A competent and uncorrupt court can only come to its decision based on the evidence presented.

Indeed so, and that decision could well be "this evidence isn't convincing".

Well crafted fake evidence looks just like the real thing.

Evidence doesn't come in neat boxes. It consists of objects, timelines, witness testimony, and much more. In Assange's case the primary evidence is the testimony of the two girls that he continued to have sex without a condom when they had refused consent for that. Are you suggesting that the girls will be paid or threatened to lie sufficiently well that they'll convince a judge, without being uncovered by a competent defence team?

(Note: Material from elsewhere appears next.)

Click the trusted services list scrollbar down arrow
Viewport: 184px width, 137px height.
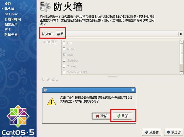click(x=182, y=73)
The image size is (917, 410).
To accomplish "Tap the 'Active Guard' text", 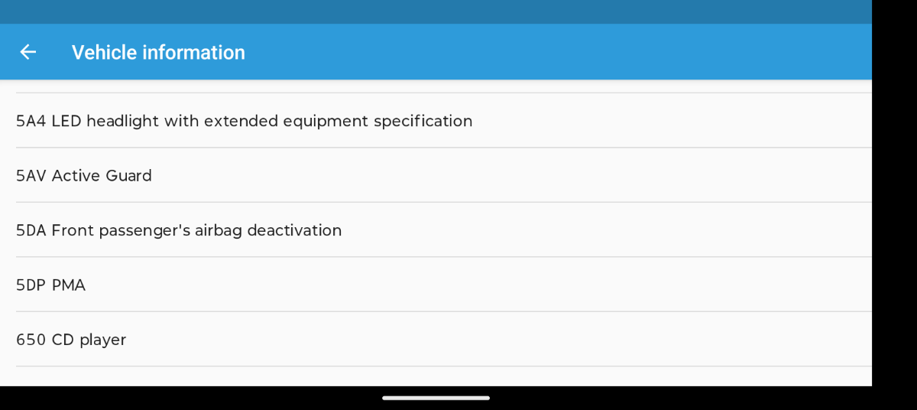I will point(102,176).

We can assume (oops I know that is dangerous) there is enough evidence (real or fake) at face value to convict Assange.

So you're prejudging the court? I would make no such assumption.

You assume that all fake evidence will be rooted out Rumpole like. When it is done by professionals that is an unsafe assumption.

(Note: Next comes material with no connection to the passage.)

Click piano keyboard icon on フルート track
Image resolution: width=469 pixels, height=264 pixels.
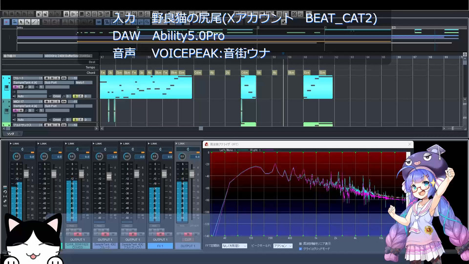click(7, 88)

And you assume that it can be crafted in such a way that it cannot be rooted out. That, I suggest, is an even more unsafe assumption. You appear to be assuming that Assange must prove himself innocent, which isn't the case. It's also why courts rely on the principle of "beyond reasonable doubt" to prove guilt.

Assange may be a narcissitic, self-aggrandizing asshole, but I've seen nothing to suggest that he won't get a fair trial in Sweden, nor any good reason that the Swedes wouldn't want him to have one.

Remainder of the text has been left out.